## [Extracted text]
* * * * * * * * *
The 2015 Dutch Darts Masters was the fourth of nine PDC European Tour events on the 2015 PDC Pro Tour. The tournament took place at the Evenementenhal, Venray, between 5–7 June 2015. It featured a field of 48 players and £115,000 in prize money, with £25,000 going to the winner.

Michael van Gerwen won the tournament for the second year in a row after beating Justin Pipe 6–0 in the final.

Prize money
The prize fund was increased to £115,000 after being £100,000 for the previous two years.

Qualification and format
The top 16 players from the PDC ProTour Order of Merit on 8 March 2015 automatically qualified for the event and were seeded in the second round. The remaining 32 places went to players from three qualifying events - 20 from the UK Qualifier (held in Barnsley on 13 March), eight from the European Qualifier and four from the Host Nation Qualifier (both held at the venue the day before the event started. The following players took part in the tournament:

Top 16
  Michael van Gerwen (winner)
* * * * * * * * *
## [Data section]
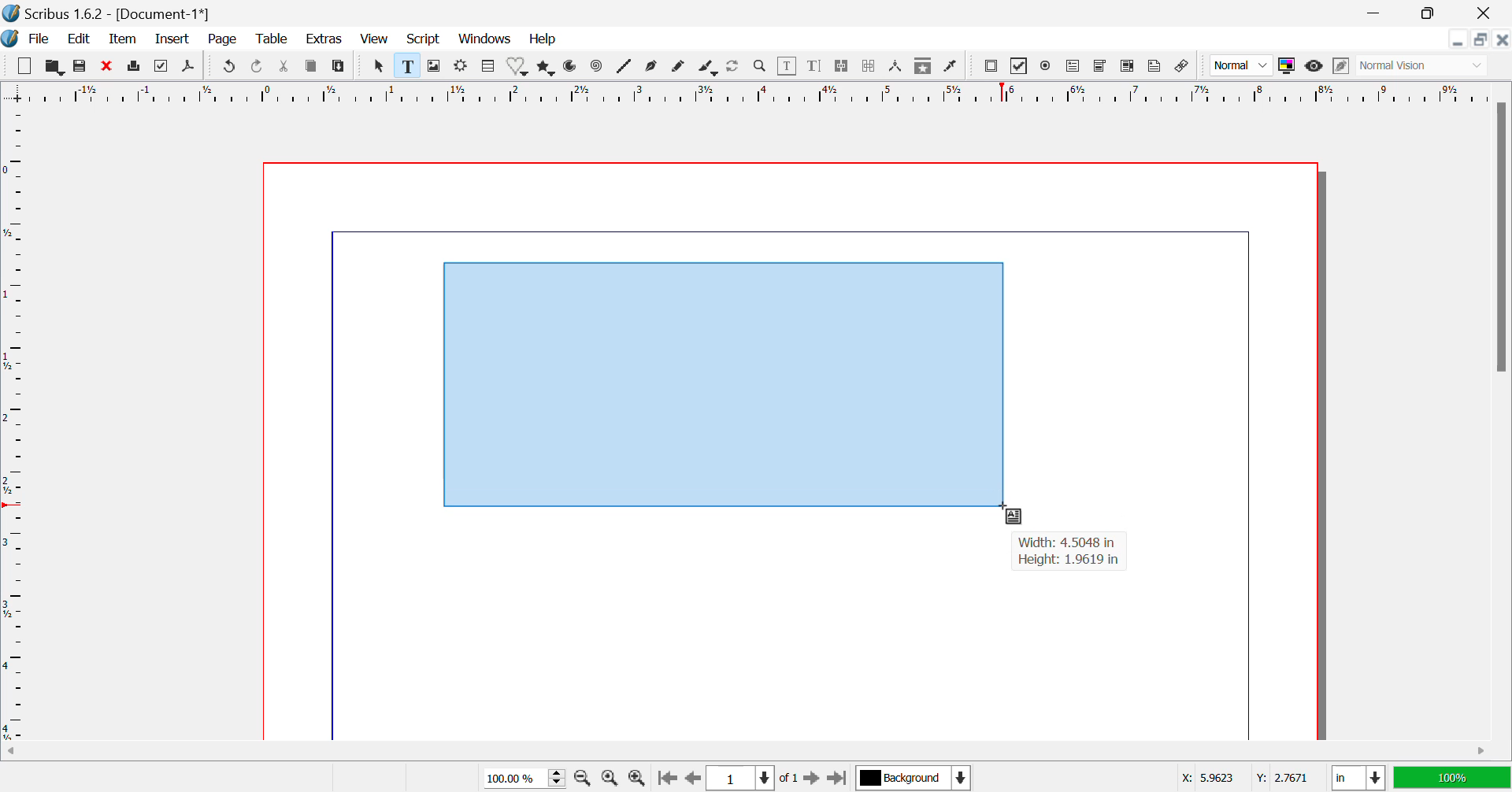  What do you see at coordinates (115, 12) in the screenshot?
I see `Scribus 1.6.2 - [Document-1*]` at bounding box center [115, 12].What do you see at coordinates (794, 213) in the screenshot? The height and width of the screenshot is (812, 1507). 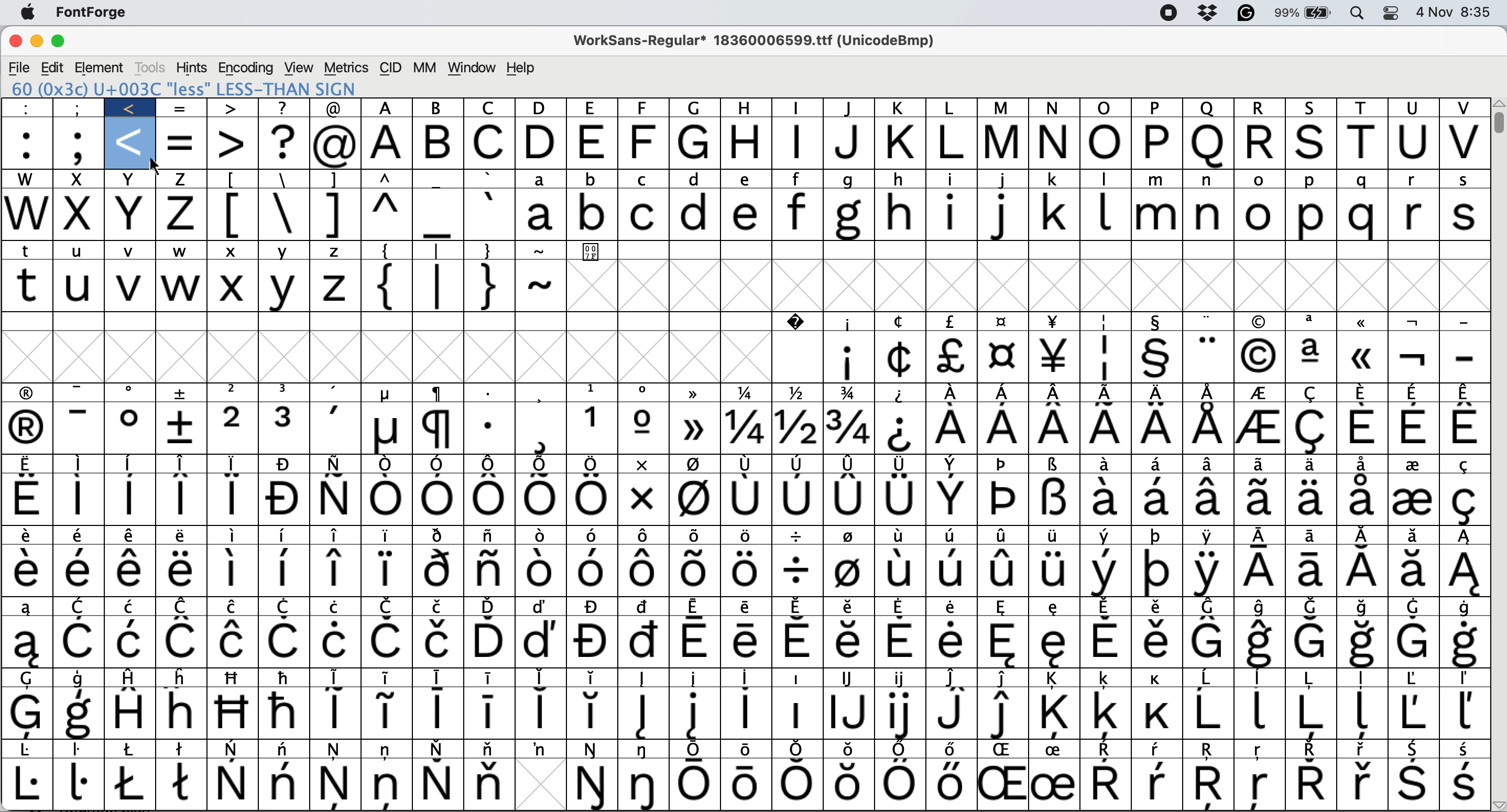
* * * * * * * * *
## [Prompt 1]
In the Dutch Darts Masters text, which player did Michael van Gerwen beat in the final, and by what score?
## [Prompt 2]
Continue the Dutch Darts Masters text from its final entry.

## [Expected output 1]
He beat Justin Pipe 6–0.

## [Expected output 2]
  Michael Smith (third round)
  James Wade (second round)
  Peter Wright (second round)
  Brendan Dolan (third round)
  Ian White (third round)
  Vincent van der Voort (second round)
  Simon Whitlock (third round)
  Mervyn King (quarter-finals)
  Justin Pipe (runner-up)
  Kim Huybrechts (quarter-finals)
  Terry Jenkins (semi-finals)
  Steve Beaton (third round)
  Jamie Caven (semi-finals)
  Stephen Bunting (second round)
  Dave Chisnall (third round)

UK Qualifier 
  Dean Winstanley (first round)
  Gary Stone (second round)
  William O'Connor (second round)
  Alan Norris (first round)
  Darren Webster (first round)
  Prakash Jiwa (first round)
  Wes Newton (first round)
  Jonny Clayton (first round)
  Ricky Evans (second round)
  John Henderson (second round)
  Gerwyn Price (first round)
  Kyle Anderson (quarter-finals)
  Joe Cullen (first round)
  Nathan Aspinall (third round)
  Jamie Robinson (first round)
  Josh Payne (quarter-finals)
  Daryl Gurney (first round)
  Wayne Jones (first round)
  Brett Claydon (first round)
  David Pallett (third round)

European Qualifier
  Davyd Venken (first round)
  Cristo Reyes (first round)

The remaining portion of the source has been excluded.